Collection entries
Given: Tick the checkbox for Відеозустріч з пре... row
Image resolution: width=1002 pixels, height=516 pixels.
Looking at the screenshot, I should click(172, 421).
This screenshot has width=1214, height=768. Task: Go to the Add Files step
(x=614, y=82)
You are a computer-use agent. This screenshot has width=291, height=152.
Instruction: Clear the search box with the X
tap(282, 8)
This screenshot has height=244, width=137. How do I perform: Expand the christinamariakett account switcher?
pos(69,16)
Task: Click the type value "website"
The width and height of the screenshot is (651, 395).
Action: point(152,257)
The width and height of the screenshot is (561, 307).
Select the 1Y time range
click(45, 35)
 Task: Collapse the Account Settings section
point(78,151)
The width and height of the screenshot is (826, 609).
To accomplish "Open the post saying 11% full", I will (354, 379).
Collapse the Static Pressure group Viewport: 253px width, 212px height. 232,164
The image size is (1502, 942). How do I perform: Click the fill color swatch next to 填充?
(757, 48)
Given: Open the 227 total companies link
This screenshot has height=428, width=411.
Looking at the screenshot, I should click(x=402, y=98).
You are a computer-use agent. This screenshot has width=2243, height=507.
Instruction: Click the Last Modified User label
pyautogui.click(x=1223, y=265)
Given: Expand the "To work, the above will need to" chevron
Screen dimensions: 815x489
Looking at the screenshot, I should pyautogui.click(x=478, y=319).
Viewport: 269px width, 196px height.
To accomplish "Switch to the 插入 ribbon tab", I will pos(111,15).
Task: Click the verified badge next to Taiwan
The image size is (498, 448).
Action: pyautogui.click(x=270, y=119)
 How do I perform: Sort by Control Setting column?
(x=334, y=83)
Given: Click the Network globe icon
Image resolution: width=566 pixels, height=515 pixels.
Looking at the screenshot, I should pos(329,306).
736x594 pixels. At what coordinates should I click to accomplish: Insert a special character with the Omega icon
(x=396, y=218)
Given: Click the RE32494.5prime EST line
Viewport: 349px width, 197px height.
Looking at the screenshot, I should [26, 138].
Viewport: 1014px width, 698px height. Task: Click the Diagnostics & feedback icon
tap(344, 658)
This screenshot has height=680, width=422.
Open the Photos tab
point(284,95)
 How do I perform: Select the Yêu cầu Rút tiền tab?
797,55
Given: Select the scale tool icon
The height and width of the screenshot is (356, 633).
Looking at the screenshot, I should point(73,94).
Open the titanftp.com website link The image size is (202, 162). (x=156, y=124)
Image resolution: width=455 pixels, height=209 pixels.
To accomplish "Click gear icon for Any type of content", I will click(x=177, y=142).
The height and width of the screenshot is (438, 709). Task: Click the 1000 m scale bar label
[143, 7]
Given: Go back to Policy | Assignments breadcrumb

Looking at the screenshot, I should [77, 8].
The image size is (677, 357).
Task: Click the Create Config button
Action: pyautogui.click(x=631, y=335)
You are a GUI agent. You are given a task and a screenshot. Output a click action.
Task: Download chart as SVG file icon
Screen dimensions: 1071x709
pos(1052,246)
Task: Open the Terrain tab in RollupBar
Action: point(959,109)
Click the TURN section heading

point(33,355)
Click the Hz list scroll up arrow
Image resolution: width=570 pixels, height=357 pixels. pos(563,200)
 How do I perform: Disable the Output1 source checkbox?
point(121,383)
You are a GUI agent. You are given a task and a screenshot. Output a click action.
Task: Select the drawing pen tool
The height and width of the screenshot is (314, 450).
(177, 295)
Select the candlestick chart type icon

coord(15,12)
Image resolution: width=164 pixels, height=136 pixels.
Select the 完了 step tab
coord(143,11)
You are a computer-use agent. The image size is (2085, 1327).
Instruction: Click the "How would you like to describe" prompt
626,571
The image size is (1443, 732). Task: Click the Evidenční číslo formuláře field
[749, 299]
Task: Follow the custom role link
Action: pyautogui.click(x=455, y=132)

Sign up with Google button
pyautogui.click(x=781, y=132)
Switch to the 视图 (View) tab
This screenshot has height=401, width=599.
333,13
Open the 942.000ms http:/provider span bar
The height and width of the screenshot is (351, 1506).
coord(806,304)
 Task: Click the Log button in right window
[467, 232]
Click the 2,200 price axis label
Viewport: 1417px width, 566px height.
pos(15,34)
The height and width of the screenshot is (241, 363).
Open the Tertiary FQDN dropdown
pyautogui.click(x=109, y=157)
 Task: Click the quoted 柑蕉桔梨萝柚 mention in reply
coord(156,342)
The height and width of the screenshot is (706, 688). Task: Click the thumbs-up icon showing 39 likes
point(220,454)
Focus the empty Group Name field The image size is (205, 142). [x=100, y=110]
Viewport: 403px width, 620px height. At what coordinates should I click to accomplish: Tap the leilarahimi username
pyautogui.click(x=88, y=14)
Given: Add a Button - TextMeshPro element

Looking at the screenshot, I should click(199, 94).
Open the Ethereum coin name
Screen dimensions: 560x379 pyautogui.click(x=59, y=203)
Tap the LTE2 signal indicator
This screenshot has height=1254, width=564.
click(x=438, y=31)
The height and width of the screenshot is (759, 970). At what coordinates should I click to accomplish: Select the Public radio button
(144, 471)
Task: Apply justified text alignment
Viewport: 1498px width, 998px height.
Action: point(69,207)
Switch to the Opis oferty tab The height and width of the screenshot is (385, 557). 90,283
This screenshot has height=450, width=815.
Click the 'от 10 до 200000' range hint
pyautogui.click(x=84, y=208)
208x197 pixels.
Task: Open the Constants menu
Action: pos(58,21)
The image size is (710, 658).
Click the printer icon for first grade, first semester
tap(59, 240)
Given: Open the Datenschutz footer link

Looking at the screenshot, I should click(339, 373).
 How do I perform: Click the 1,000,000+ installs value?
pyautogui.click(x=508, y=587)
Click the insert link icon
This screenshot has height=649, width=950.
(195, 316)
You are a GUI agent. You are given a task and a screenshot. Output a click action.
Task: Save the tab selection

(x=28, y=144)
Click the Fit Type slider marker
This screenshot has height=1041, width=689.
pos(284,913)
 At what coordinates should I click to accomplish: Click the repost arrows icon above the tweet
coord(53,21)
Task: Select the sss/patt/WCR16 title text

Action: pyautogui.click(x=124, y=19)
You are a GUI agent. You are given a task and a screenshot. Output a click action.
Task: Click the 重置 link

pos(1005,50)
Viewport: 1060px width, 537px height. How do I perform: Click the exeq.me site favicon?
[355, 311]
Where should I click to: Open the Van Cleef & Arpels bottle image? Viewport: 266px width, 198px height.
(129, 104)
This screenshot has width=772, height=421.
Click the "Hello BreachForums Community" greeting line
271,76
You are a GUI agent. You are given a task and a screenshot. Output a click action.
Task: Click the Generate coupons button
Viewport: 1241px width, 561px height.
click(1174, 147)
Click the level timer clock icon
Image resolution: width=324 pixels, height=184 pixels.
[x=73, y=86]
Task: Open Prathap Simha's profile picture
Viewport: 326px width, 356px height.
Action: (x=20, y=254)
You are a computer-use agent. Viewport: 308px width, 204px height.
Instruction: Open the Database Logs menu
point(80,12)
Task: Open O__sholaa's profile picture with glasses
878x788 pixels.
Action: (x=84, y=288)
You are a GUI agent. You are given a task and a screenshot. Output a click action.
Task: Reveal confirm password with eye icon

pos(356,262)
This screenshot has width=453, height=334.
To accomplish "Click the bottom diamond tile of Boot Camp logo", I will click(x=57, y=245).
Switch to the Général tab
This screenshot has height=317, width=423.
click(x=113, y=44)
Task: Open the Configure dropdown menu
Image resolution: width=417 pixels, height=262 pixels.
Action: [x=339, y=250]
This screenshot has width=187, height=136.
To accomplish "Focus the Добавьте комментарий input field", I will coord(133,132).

:: THE PROBLEM ::
Return every entry exactly.

:: RESULT OF THIS TASK ::
Given: Tick the checkbox for Відеозустріч з пре... row
Image resolution: width=1002 pixels, height=516 pixels.
Looking at the screenshot, I should click(172, 421).
This screenshot has width=1214, height=768. Task: Go to the Add Files step
(x=614, y=82)
You are a computer-use agent. This screenshot has width=291, height=152.
Instruction: Clear the search box with the X
tap(282, 8)
This screenshot has height=244, width=137. How do I perform: Expand the christinamariakett account switcher?
pos(69,16)
Task: Click the type value "website"
The width and height of the screenshot is (651, 395).
Action: point(152,257)
The width and height of the screenshot is (561, 307).
Select the 1Y time range
click(45, 35)
 Task: Collapse the Account Settings section
point(78,151)
The width and height of the screenshot is (826, 609).
To accomplish "Open the post saying 11% full", I will (354, 379).
Collapse the Static Pressure group Viewport: 253px width, 212px height. 232,164
The image size is (1502, 942). How do I perform: Click the fill color swatch next to 填充?
(757, 48)
Given: Open the 227 total companies link
This screenshot has height=428, width=411.
Looking at the screenshot, I should click(x=402, y=98).
You are a computer-use agent. This screenshot has width=2243, height=507.
Instruction: Click the Last Modified User label
pyautogui.click(x=1223, y=265)
Given: Expand the "To work, the above will need to" chevron
Screen dimensions: 815x489
Looking at the screenshot, I should pyautogui.click(x=478, y=319).
Viewport: 269px width, 196px height.
To accomplish "Switch to the 插入 ribbon tab", I will pos(111,15).
Task: Click the verified badge next to Taiwan
The image size is (498, 448).
Action: pyautogui.click(x=270, y=119)
 How do I perform: Sort by Control Setting column?
(x=334, y=83)
Given: Click the Network globe icon
Image resolution: width=566 pixels, height=515 pixels.
Looking at the screenshot, I should pos(329,306).
736x594 pixels. At what coordinates should I click to accomplish: Insert a special character with the Omega icon
(x=396, y=218)
Given: Click the RE32494.5prime EST line
Viewport: 349px width, 197px height.
Looking at the screenshot, I should [26, 138].
Viewport: 1014px width, 698px height. Task: Click the Diagnostics & feedback icon
tap(344, 658)
This screenshot has height=680, width=422.
Open the Photos tab
point(284,95)
 How do I perform: Select the Yêu cầu Rút tiền tab?
797,55
Given: Select the scale tool icon
The height and width of the screenshot is (356, 633).
Looking at the screenshot, I should point(73,94).
Open the titanftp.com website link The image size is (202, 162). (x=156, y=124)
Image resolution: width=455 pixels, height=209 pixels.
To accomplish "Click gear icon for Any type of content", I will click(x=177, y=142).
The height and width of the screenshot is (438, 709). Task: Click the 1000 m scale bar label
[143, 7]
Given: Go back to Policy | Assignments breadcrumb

Looking at the screenshot, I should [77, 8].
The image size is (677, 357).
Task: Click the Create Config button
Action: pyautogui.click(x=631, y=335)
You are a GUI agent. You are given a task and a screenshot. Output a click action.
Task: Download chart as SVG file icon
Screen dimensions: 1071x709
pos(1052,246)
Task: Open the Terrain tab in RollupBar
Action: point(959,109)
Click the TURN section heading

point(33,355)
Click the Hz list scroll up arrow
Image resolution: width=570 pixels, height=357 pixels. pos(563,200)
 How do I perform: Disable the Output1 source checkbox?
point(121,383)
You are a GUI agent. You are given a task and a screenshot. Output a click action.
Task: Select the drawing pen tool
The height and width of the screenshot is (314, 450).
(177, 295)
Select the candlestick chart type icon

coord(15,12)
Image resolution: width=164 pixels, height=136 pixels.
Select the 完了 step tab
coord(143,11)
You are a computer-use agent. The image size is (2085, 1327).
Instruction: Click the "How would you like to describe" prompt
626,571
The image size is (1443, 732). Task: Click the Evidenční číslo formuláře field
[749, 299]
Task: Follow the custom role link
Action: pyautogui.click(x=455, y=132)

Sign up with Google button
pyautogui.click(x=781, y=132)
Switch to the 视图 (View) tab
This screenshot has height=401, width=599.
333,13
Open the 942.000ms http:/provider span bar
The height and width of the screenshot is (351, 1506).
coord(806,304)
 Task: Click the Log button in right window
[467, 232]
Click the 2,200 price axis label
Viewport: 1417px width, 566px height.
pos(15,34)
The height and width of the screenshot is (241, 363).
Open the Tertiary FQDN dropdown
pyautogui.click(x=109, y=157)
 Task: Click the quoted 柑蕉桔梨萝柚 mention in reply
coord(156,342)
The height and width of the screenshot is (706, 688). Task: Click the thumbs-up icon showing 39 likes
point(220,454)
Focus the empty Group Name field The image size is (205, 142). [x=100, y=110]
Viewport: 403px width, 620px height. At what coordinates should I click to accomplish: Tap the leilarahimi username
pyautogui.click(x=88, y=14)
Given: Add a Button - TextMeshPro element

Looking at the screenshot, I should click(199, 94).
Open the Ethereum coin name
Screen dimensions: 560x379 pyautogui.click(x=59, y=203)
Tap the LTE2 signal indicator
This screenshot has height=1254, width=564.
click(x=438, y=31)
The height and width of the screenshot is (759, 970). At what coordinates should I click to accomplish: Select the Public radio button
(144, 471)
Task: Apply justified text alignment
Viewport: 1498px width, 998px height.
Action: point(69,207)
Switch to the Opis oferty tab The height and width of the screenshot is (385, 557). 90,283
This screenshot has height=450, width=815.
Click the 'от 10 до 200000' range hint
pyautogui.click(x=84, y=208)
208x197 pixels.
Task: Open the Constants menu
Action: pos(58,21)
The image size is (710, 658).
Click the printer icon for first grade, first semester
tap(59, 240)
Given: Open the Datenschutz footer link

Looking at the screenshot, I should click(339, 373).
 How do I perform: Click the 1,000,000+ installs value?
pyautogui.click(x=508, y=587)
Click the insert link icon
This screenshot has height=649, width=950.
(195, 316)
You are a GUI agent. You are given a task and a screenshot. Output a click action.
Task: Save the tab selection

(x=28, y=144)
Click the Fit Type slider marker
This screenshot has height=1041, width=689.
pos(284,913)
 At what coordinates should I click to accomplish: Click the repost arrows icon above the tweet
coord(53,21)
Task: Select the sss/patt/WCR16 title text

Action: pyautogui.click(x=124, y=19)
You are a GUI agent. You are given a task and a screenshot. Output a click action.
Task: Click the 重置 link

pos(1005,50)
Viewport: 1060px width, 537px height. How do I perform: Click the exeq.me site favicon?
[355, 311]
Where should I click to: Open the Van Cleef & Arpels bottle image? Viewport: 266px width, 198px height.
(129, 104)
This screenshot has width=772, height=421.
Click the "Hello BreachForums Community" greeting line
271,76
You are a GUI agent. You are given a task and a screenshot. Output a click action.
Task: Click the Generate coupons button
Viewport: 1241px width, 561px height.
click(1174, 147)
Click the level timer clock icon
Image resolution: width=324 pixels, height=184 pixels.
[x=73, y=86]
Task: Open Prathap Simha's profile picture
Viewport: 326px width, 356px height.
Action: (x=20, y=254)
You are a computer-use agent. Viewport: 308px width, 204px height.
Instruction: Open the Database Logs menu
point(80,12)
Task: Open O__sholaa's profile picture with glasses
878x788 pixels.
Action: (x=84, y=288)
You are a GUI agent. You are given a task and a screenshot. Output a click action.
Task: Reveal confirm password with eye icon

pos(356,262)
This screenshot has width=453, height=334.
To accomplish "Click the bottom diamond tile of Boot Camp logo", I will click(x=57, y=245).
Switch to the Général tab
This screenshot has height=317, width=423.
click(x=113, y=44)
Task: Open the Configure dropdown menu
Image resolution: width=417 pixels, height=262 pixels.
Action: [x=339, y=250]
This screenshot has width=187, height=136.
To accomplish "Focus the Добавьте комментарий input field", I will coord(133,132).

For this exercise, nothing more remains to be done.